| Exercise brief |
Print exactly the lines below between the line holding "Image resolution: width=1521, height=2408." and the line holding "Kjøpsvilkår", inclusive, and nothing more.

| Working data |

·····

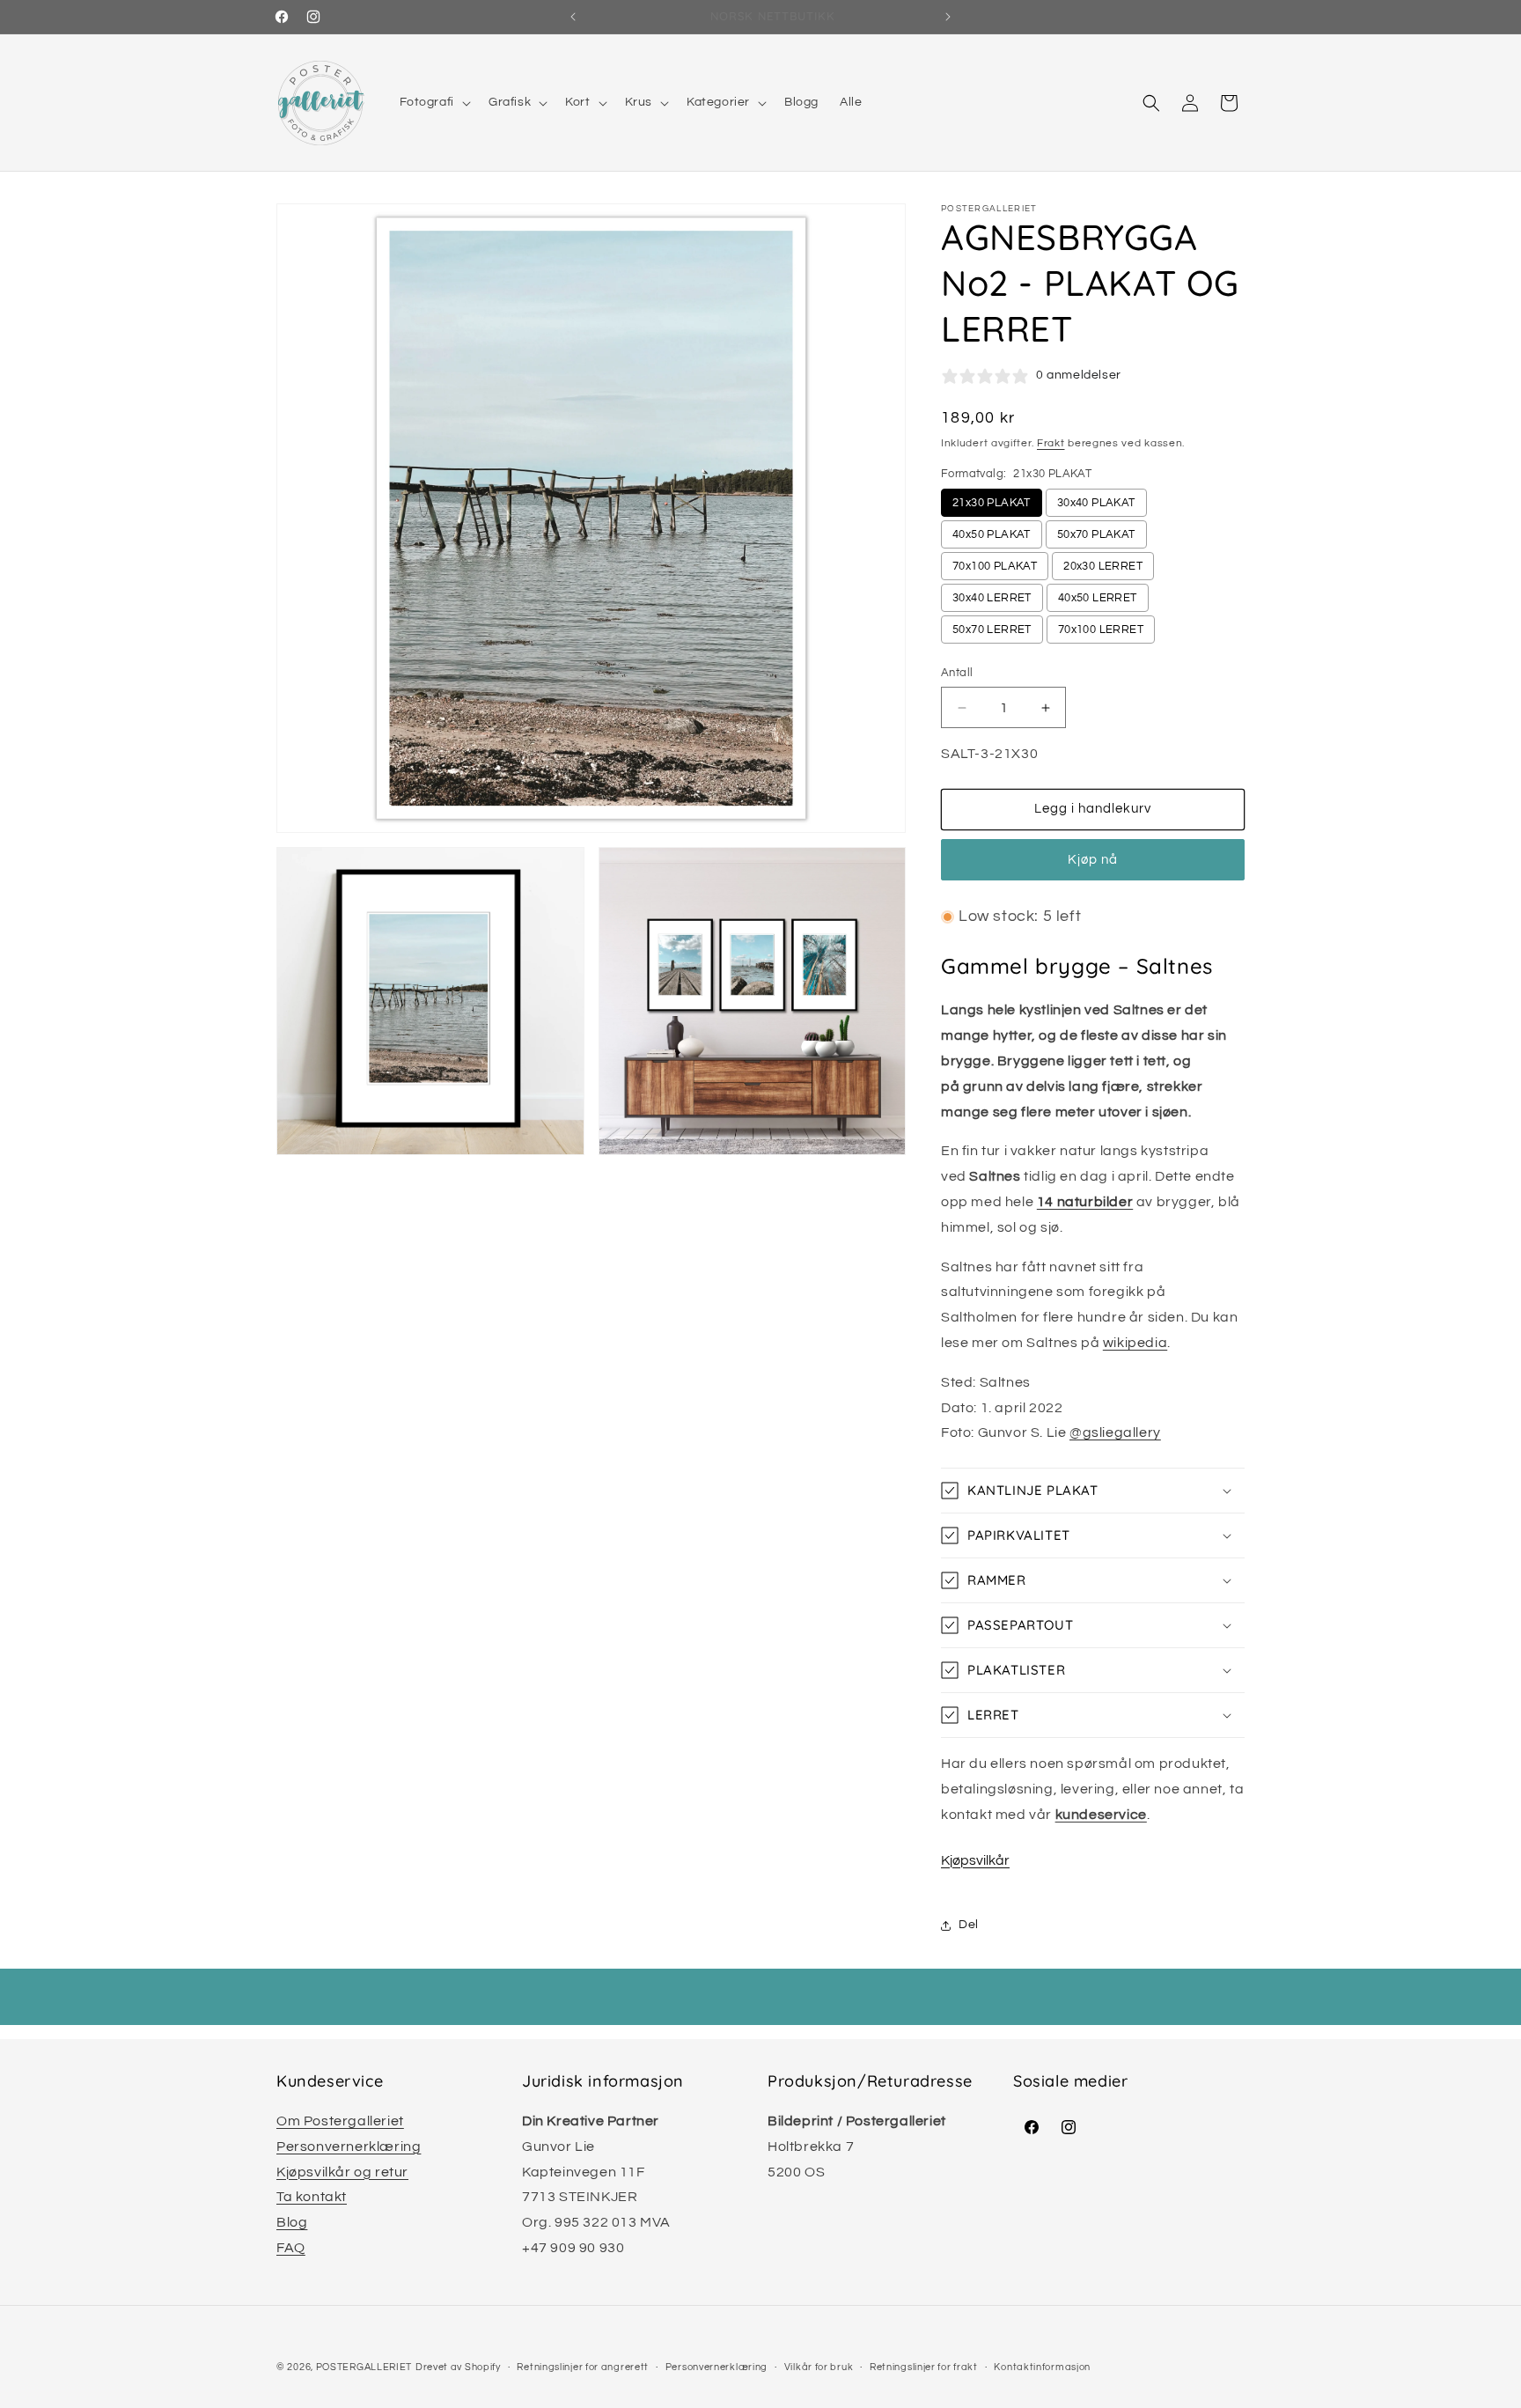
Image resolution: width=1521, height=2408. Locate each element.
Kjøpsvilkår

·····

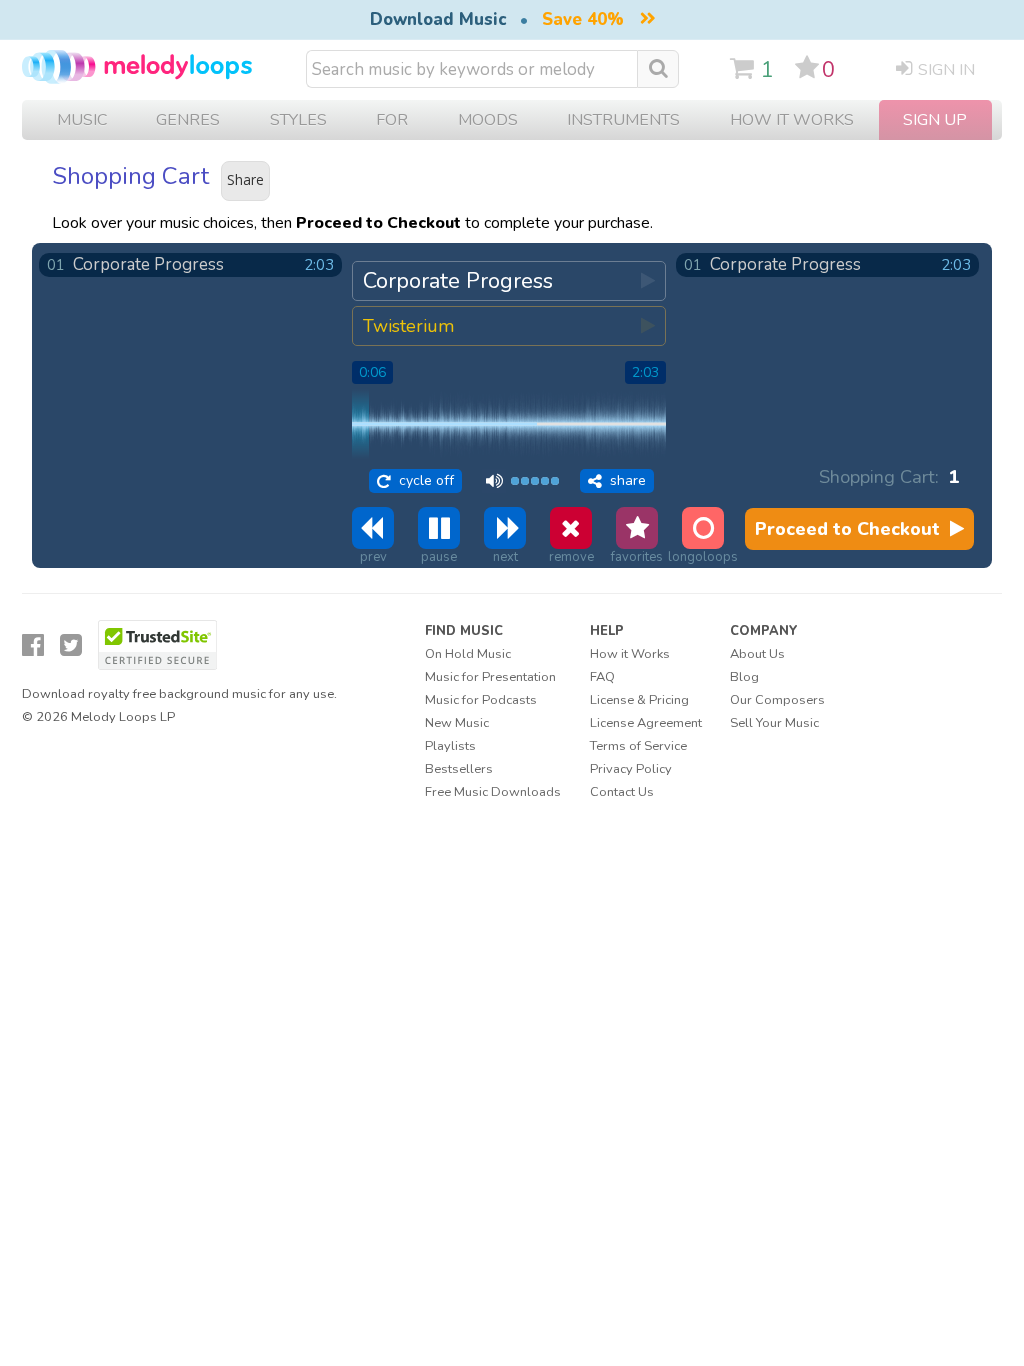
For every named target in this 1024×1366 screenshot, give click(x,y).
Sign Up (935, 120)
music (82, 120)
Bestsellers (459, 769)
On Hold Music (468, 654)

·····

| Your solution |
Image resolution: width=1521, height=2408. Locate each element.
Kjøpsvilkår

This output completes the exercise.